Nasi kapit is usually eaten with kuoh kacang (peanut sauce). The sauce is similar to satay sauce although I find satay sauce today too sweet for my liking. Kuoh kacang takes some doing too. First the peanuts have to fried (without oil). Then the peanuts are broken into small bits by pounding them in a mortar or if you prefer the modern style, run them through a mixer/chopper. Then it is cooked with other ingredients like chilly, water, salt and a judicious amount of sugar.

Although nasi kapit and peanut sauce would be breakfast enough for a Terengganu person, some would like to heighten the experience by adding sambal daging (meat floss), sambal ikan or serondeng. Sadly, the best sambal daging is not from Terengganu. I would say that the best sambal daging I have tasted came from Langgar, Kota Bharu.

Those interested to try cooking nasi kapit might want to have a look at this page. Oh, what is ketupat sebutir? You have to wait for the book to come out.



Saturday, September 19, 2009
We say goodbye to Ramadhan and welcomes the first day of Syawal. Allahuakbar, Allahuakbar!

To my regular readers and friends
Anak Telosan, ciktu, Puteri Kama, Baines, Awang Goneng and Mek Jarroh, Angelina Jolie in Ozzieland, Mek Yam in Manhattang, Pak Idrus, Pak Zawi, Pak Adib,Joe of Kuala Ibai and other supporters of this blog that I do not mention, Maaf Zahir Batin and have a good Hari Raya wherever you are.
I am away from home and temporarily using a Mac, a machine I am not familiar with but grudgingly admit seems to display pictures better than my Window 7 machine.
See you here soon. Insyaallah.
To the people in Darat Terakit, Maras, Jambu Bokok and other places where Raya 6 is celebrated more joyously than today, Selamat Raya Nang!



Saturday, September 05, 2009
No, I am not talking about the annual mass circumcisions. I am talking about children in Terengganu losing fingers messing with firecrackers. It has become an annual affair. They never learn, do they? Very soon, people would be able to identify Terengganu lads by their missing fingers. " Only 3 fingers? Must be from Terengganu!"
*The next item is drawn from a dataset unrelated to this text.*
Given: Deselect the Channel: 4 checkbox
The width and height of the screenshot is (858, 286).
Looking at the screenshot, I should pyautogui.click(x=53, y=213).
I wonder if Awang Goneng can tell us whether Britons lose digits during Guy Fawkes Day. In the same vein, Mek Yam in Manhattang, New York New York could furnish us with statistics on lost fingers on 4th of July.
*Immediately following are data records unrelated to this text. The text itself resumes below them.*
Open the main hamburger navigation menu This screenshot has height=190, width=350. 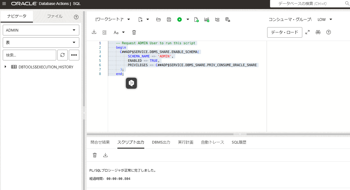pyautogui.click(x=4, y=4)
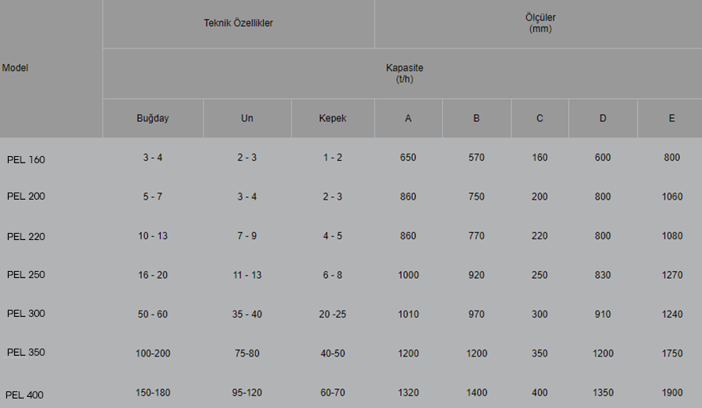Click the 1900 value in column E

[x=672, y=393]
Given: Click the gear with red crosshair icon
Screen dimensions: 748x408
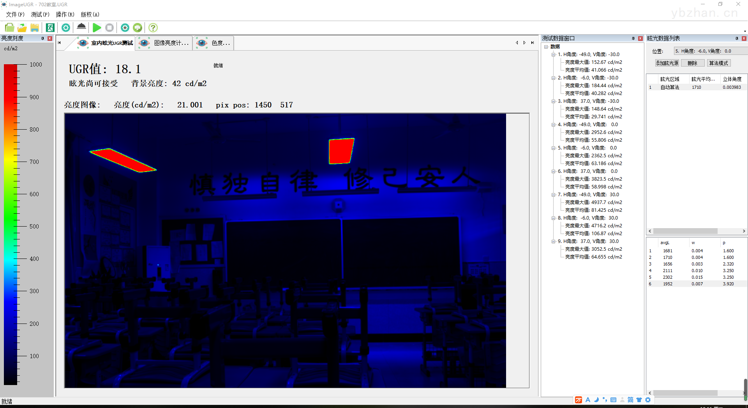Looking at the screenshot, I should [125, 28].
Parents of Terengganu children must let their children know that it is quite difficult to use the laptop issued by the State government when one does not have enough fingers. Of course if the trend continues and more and more children get their fingers blown off by ngecung (firecrackers) then it becomes necessary for the state to order modified laptops. Probably the kind that can be operated by nose-sensistive pad.

Firecrackers originated in China where they were exploded to ward off evil spirits. Apparently, in Terengganu it had the opposite effect. It severed fingers of the children. It also caused several ngecung pushers in Marang to lose their wares. It is interesting to note that the latest cases of severed fingers were not from Marang. I congratulate the Marang Police for their pro-activeness. Firecrackers are prohibited items. Other police stations in the state should get cracking before more children lose their fingers and the adults lose their hearing.

Since I am too cheap to make the long-distance call, I will let off several virtual ngecung to celebrate Elisa's birthday today. Alhamdullillah, she still has 10 fingers. Happy Birthday, sweet!